1. Query Rewriting using
Semistructured Views
We address the problem of query rewriting for TSL,
a language for querying semistructured data. We develop and present an
algorithm that, given a semistructured query q and a set of semistructured
views V, finds rewriting queries, i.e., queries that access the views and
produce the same result as q. Our algorithm is based on appropriately generalizing
containment mappings, the chase, and unification -- techniques that were
developed for structured, relational data. We also develop an algorithm
for equivalence checking of TSL queries. We show that the algorithm is
sound and complete for TSL, i.e., it always finds every TSL rewriting query
of q, and we discuss its complexity. We extend the rewriting algorithm
to use available structural constraints (such as DTDs) to find more opportunities
for query rewriting. We currently incorporate the algorithm in the TSIMMIS
system.
2. Expressive Capabilities
Description Languages and Query Rewriting Algorithms
Information integration systems have to cope with
a wide variety of different information sources, which support query interfaces
with very varied capabilities. To deal with this problem, the integration
systems need descriptions of the query capabilities of each source, i.e.,
the set of queries supported by each source. Moreover, the integration
systems need algorithms for deciding how a query can be answered given
the capabilities of the sources. Finally, they need to translate a query
into the format that the source understands. We present two languages suitable
for descriptions of query capabilities of sources and compare their expressive
power. We also use one of the languages to automatically derive the capabilities
description of the integration system itself, in terms of the capabilities
of the sources it integrates. We describe algorithms for deciding whether
a query "matches" the description and show their application to the problem
of translating user queries into source-specific queries and commands.

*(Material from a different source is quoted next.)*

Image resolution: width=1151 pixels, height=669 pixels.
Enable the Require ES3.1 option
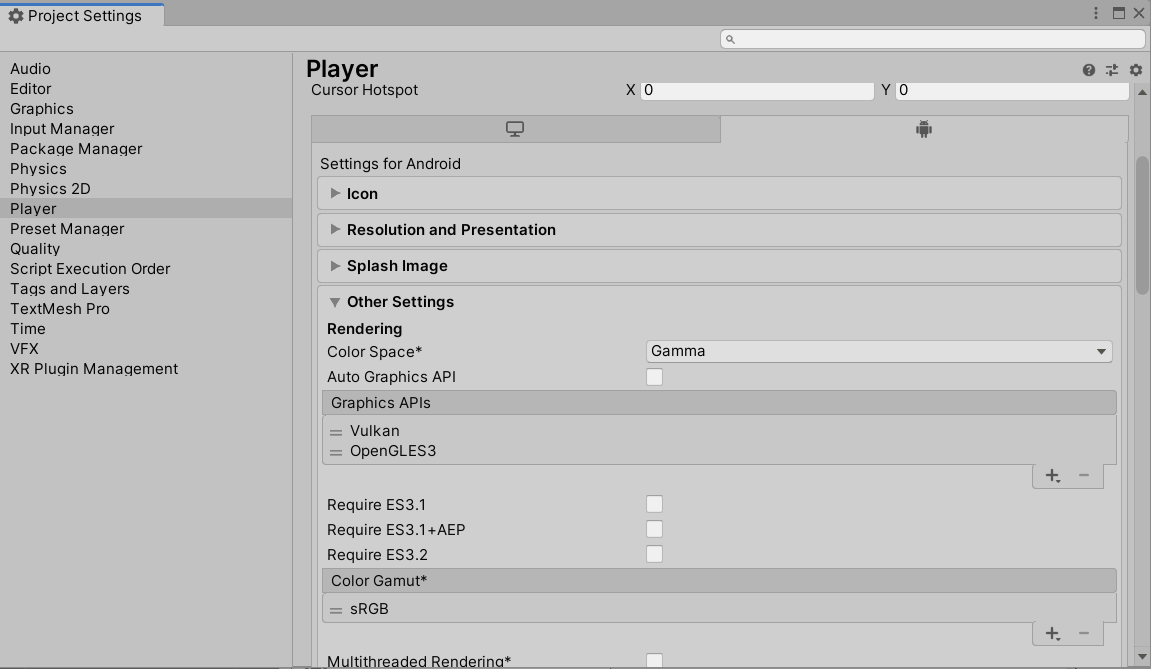(x=654, y=504)
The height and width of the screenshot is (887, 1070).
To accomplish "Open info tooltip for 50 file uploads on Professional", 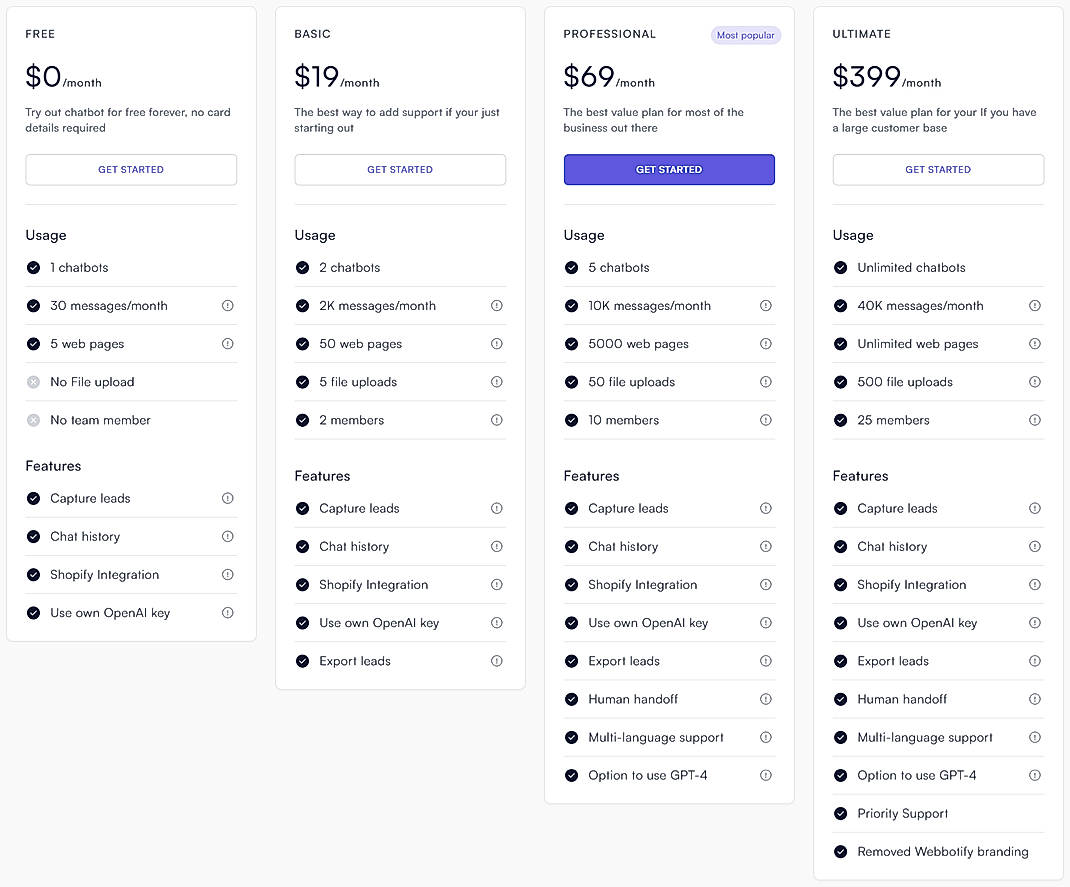I will (x=766, y=382).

We propose new, improved algorithms for the problem of answering queries
using these descriptions. Finally, we identify an interesting class of
source capability descriptions, for which our algorithms are much more
efficient.
This paper extends the work in paper
no. 6.
3. Incremental Maintenance
of Semistructured Views over Semistructured Data
Semistructured data is not strictly typed like relational
or object-oriented data and may be irregular or incomplete. It often arises
in practice, e.g., when heterogeneous data sources are integrated or data
is taken from the World Wide Web. Views over semistructured data can be
used to filter the data and to restructure (or provide structure to) it.
To achieve fast query response time, these views are often materialized.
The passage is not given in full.